> **RECORD EXCERPTS**
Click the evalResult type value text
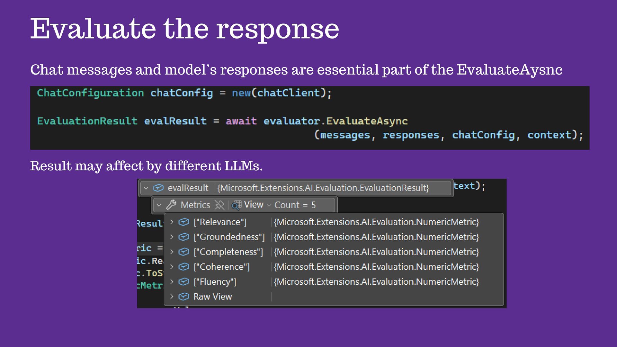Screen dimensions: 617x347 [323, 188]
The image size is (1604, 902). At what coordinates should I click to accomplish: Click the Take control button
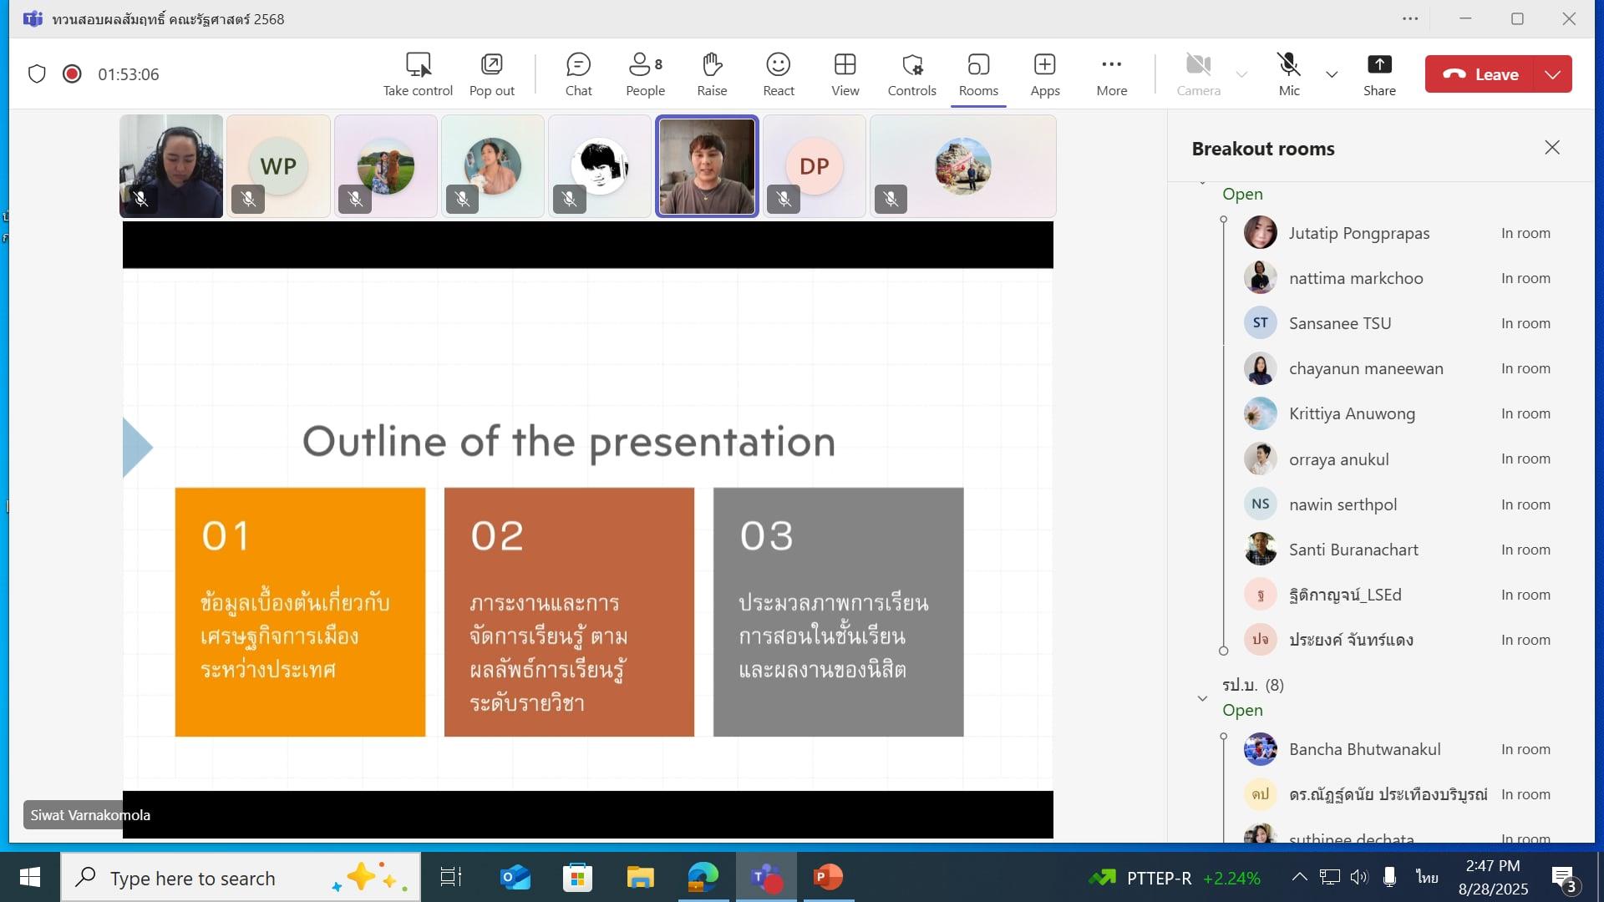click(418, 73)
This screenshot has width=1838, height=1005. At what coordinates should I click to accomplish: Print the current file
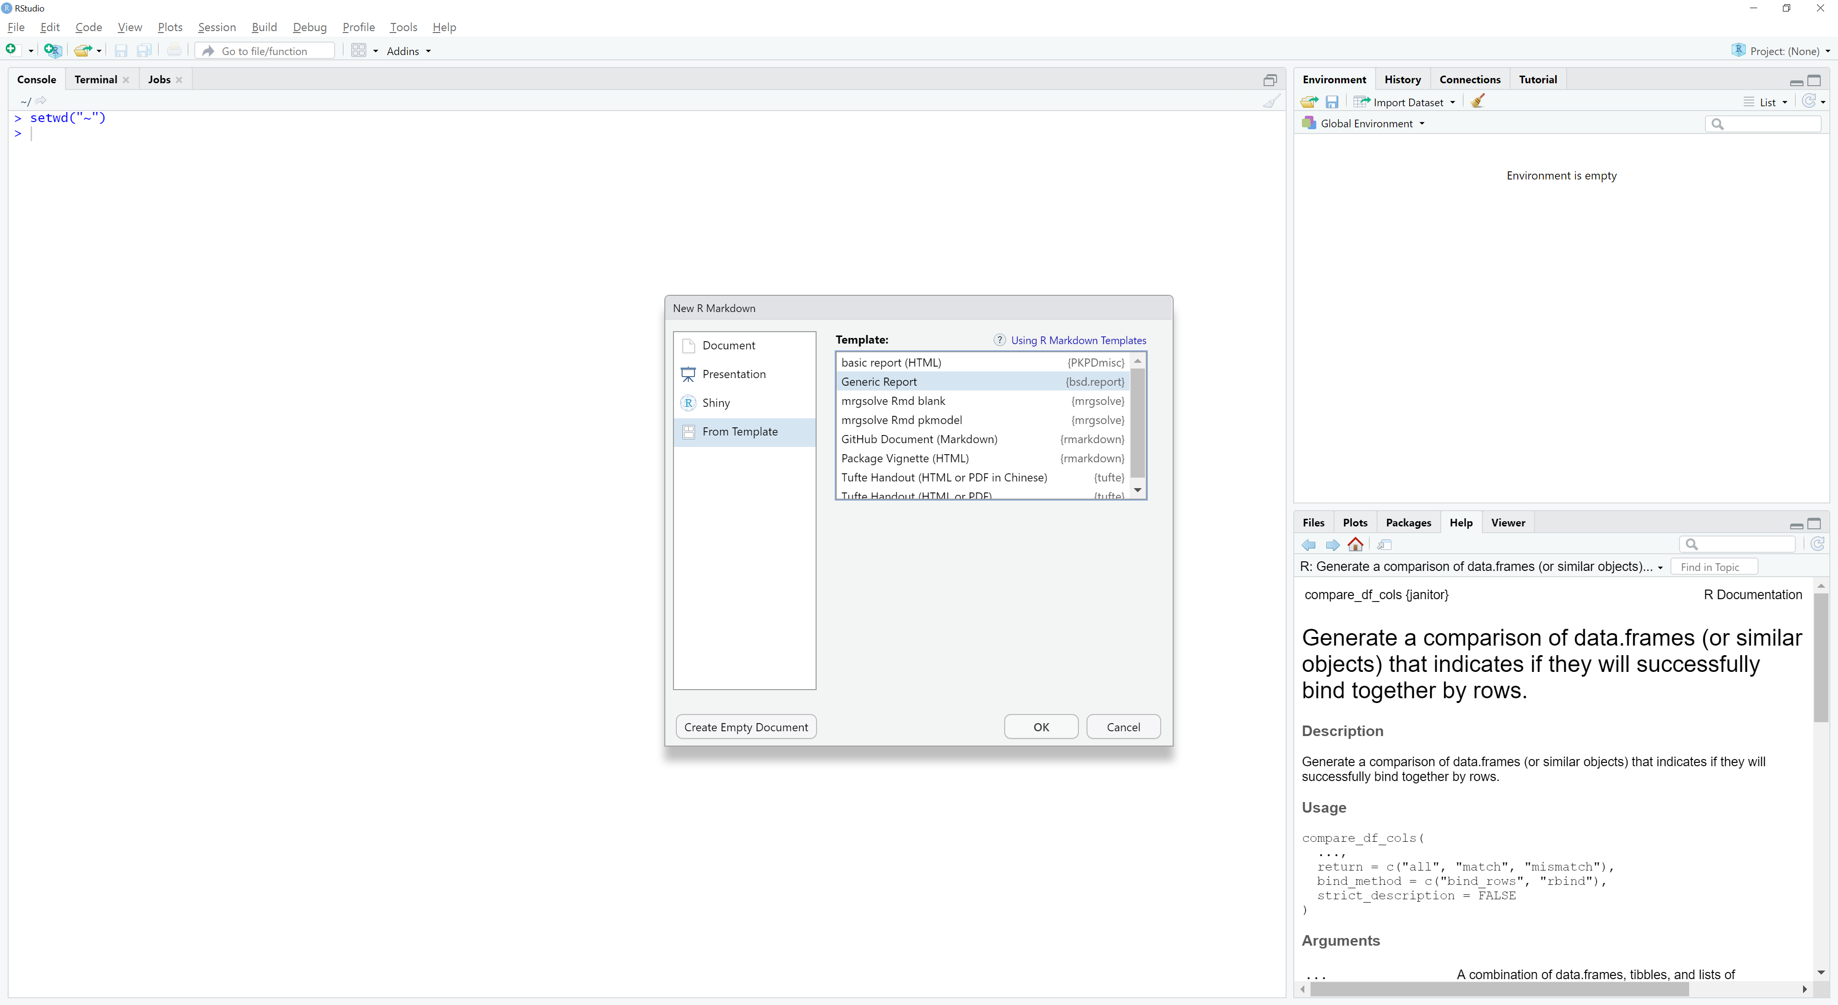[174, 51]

...

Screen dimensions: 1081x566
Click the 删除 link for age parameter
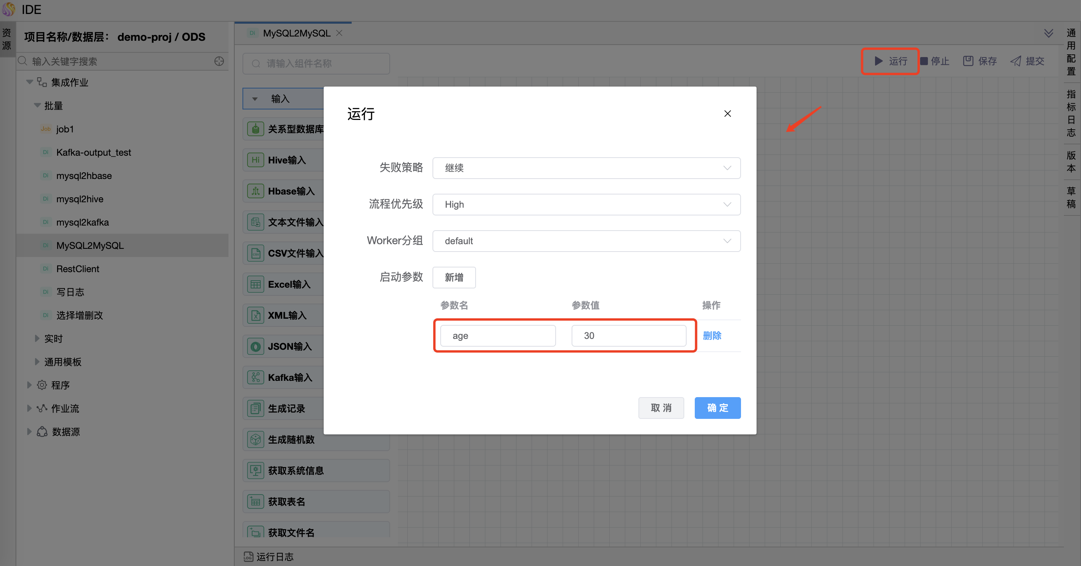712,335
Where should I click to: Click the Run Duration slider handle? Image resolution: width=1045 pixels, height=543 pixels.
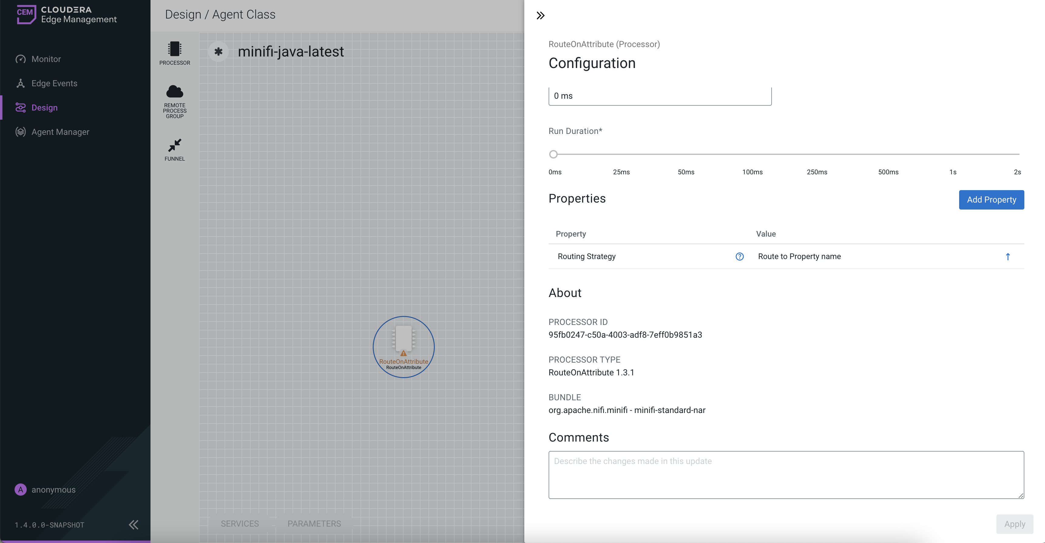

...

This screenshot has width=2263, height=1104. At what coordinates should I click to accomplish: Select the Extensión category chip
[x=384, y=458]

> **TASK PROMPT**
In the material above, which lines fall between the one holding "Click the 删除 link for age parameter" and the one holding "Where should I", inclusive? Print exactly those, with the pictures left out.

> **SOLUTION FOR THIS TASK**
Click the 删除 link for age parameter
712,335
Where should I click to: Click the Run Duration slider handle? Image resolution: width=1045 pixels, height=543 pixels.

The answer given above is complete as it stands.